:: GIVEN INSTRUCTION 1 ::
In the parsing advice below, which two phases covered in the Dragon Book can be skipped?

:: SELECTED PASSAGE ::
────────────────────────────────────────
Depending on how complicated this language is to parse, you may be able to use C++ Technical Report 1's regular expression libraries.
If that's not powerful enough, then stringstreams may get you somewhere, but after a point you'll likely decide that a parser generator like Flex/Bison is the most concise way to express your grammar.
You'll need to pick your tool based on the complexity of the sentences you're parsing.

Unless your language is extremely simply you want to follow the steps of writing a parser.
Write a formal grammar. By formal I don't mean to scare you: write it on a piece of napkin if it sounds less worrisome. I only mean get your grammar right, and don't advance to the next step before you do. For example:
action := ('caress' | 'kill') creature
creature := 'monster' | 'pony' | 'girlfriend'
Write a lexer. The lexer will, given a stream, take one character at a time until it can figure out which token is next, and return that token. It will discard the characters that constitute that token and leave all other characters in the stream intact. For example, it can get the character d, then r, then o and p, figure the next token is a DROP token and return that.
Write a parser. I personally find recursive descent parsers fairly easy to write, because all you have to do is write exactly one function for each of your rules, which does exactly what the rule defines. The parser will take one token at a time (by calling the lexer). It knows exactly what token it is about to receive from the lexer (or else knows that the next token is one of a limited set of possible tokens), because it follows the grammar. If it receives an unexpected token then it reports a syntax error.
Read the Dragon Book for details. The book talks about writing entire compiler systems, but you can skip the optimization phase and the code generation phase. These don't apply to you here, because you just want to interpret code and run it once, not write an executable which can then be executed to repeatedly run these instructions.

For a naive implementation using std::string, the std::set container and this tokenization function (Alavoor Vasudevan) you can do this :
#include <iostream>
#include <set>
#include <string>
int main()
{
/*You match the substring find in the while loop (tokenization) to
the ones contained in the dic(tionnary) set. If there's a match,
the substring is printed to the console.
────────────────────────────────────────
:: INPUT ROWS ::
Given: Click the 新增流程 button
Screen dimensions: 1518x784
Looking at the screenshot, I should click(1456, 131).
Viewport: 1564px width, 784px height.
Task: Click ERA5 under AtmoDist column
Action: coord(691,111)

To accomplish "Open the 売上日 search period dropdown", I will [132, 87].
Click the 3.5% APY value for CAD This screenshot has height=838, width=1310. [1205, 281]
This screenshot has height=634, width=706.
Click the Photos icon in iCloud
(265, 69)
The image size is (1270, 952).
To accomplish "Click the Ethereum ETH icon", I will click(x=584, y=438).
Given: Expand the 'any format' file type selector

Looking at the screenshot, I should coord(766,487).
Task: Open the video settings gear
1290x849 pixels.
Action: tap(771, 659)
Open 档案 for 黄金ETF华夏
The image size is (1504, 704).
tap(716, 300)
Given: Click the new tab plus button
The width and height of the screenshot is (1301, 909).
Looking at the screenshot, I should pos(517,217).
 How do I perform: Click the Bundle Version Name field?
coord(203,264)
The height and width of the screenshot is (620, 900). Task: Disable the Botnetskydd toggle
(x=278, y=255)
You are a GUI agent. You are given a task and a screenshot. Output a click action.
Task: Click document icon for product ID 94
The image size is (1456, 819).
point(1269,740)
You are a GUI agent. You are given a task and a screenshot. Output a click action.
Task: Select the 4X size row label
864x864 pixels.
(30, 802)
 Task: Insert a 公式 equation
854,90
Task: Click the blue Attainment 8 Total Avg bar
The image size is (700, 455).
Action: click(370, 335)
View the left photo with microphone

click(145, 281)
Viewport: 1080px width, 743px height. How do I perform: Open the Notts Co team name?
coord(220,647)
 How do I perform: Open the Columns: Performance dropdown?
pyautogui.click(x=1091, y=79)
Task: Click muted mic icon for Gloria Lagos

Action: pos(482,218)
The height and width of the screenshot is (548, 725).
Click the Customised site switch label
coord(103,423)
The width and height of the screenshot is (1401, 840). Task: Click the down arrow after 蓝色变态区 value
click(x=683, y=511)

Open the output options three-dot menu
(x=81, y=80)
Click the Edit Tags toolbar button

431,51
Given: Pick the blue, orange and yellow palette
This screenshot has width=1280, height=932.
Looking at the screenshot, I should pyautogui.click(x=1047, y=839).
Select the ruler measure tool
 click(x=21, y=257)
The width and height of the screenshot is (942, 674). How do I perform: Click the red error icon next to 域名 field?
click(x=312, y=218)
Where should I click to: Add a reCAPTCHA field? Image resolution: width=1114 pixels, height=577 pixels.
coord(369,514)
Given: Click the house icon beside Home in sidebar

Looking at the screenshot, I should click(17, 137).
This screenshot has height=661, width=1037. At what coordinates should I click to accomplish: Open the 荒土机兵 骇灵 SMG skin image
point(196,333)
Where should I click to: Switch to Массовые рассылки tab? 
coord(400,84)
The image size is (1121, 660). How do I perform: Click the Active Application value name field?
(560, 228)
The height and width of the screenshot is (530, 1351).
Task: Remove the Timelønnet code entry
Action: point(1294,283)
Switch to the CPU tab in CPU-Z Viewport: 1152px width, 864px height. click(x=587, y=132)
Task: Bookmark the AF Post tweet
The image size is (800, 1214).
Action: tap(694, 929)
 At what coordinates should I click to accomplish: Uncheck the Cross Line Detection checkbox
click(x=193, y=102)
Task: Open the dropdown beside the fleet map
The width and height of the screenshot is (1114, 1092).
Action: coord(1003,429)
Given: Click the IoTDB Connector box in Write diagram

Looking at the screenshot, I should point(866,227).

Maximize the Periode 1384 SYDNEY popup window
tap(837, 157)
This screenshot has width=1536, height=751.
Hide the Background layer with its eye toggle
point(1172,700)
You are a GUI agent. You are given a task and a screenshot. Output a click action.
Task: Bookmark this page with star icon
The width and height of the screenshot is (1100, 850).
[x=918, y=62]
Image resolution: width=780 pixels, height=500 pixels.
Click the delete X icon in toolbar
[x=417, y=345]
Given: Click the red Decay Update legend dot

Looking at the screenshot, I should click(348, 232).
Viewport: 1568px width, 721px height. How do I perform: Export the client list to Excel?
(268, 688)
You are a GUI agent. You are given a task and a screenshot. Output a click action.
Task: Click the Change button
────────────────────────────────────────
:: GIVEN INSTRUCTION 2 ::
Copy the records verbatim, from their first line through the line containing "(x=278, y=255)".

:: SOLUTION 1 ::
The optimization phase and the code generation phase.

:: SOLUTION 2 ::
Given: Click the 新增流程 button
Screen dimensions: 1518x784
Looking at the screenshot, I should click(1456, 131).
Viewport: 1564px width, 784px height.
Task: Click ERA5 under AtmoDist column
Action: coord(691,111)

To accomplish "Open the 売上日 search period dropdown", I will [132, 87].
Click the 3.5% APY value for CAD This screenshot has height=838, width=1310. [1205, 281]
This screenshot has height=634, width=706.
Click the Photos icon in iCloud
(265, 69)
The image size is (1270, 952).
To accomplish "Click the Ethereum ETH icon", I will click(x=584, y=438).
Given: Expand the 'any format' file type selector

Looking at the screenshot, I should coord(766,487).
Task: Open the video settings gear
1290x849 pixels.
Action: tap(771, 659)
Open 档案 for 黄金ETF华夏
The image size is (1504, 704).
tap(716, 300)
Given: Click the new tab plus button
The width and height of the screenshot is (1301, 909).
Looking at the screenshot, I should pos(517,217).
 How do I perform: Click the Bundle Version Name field?
coord(203,264)
The height and width of the screenshot is (620, 900). Task: Disable the Botnetskydd toggle
(x=278, y=255)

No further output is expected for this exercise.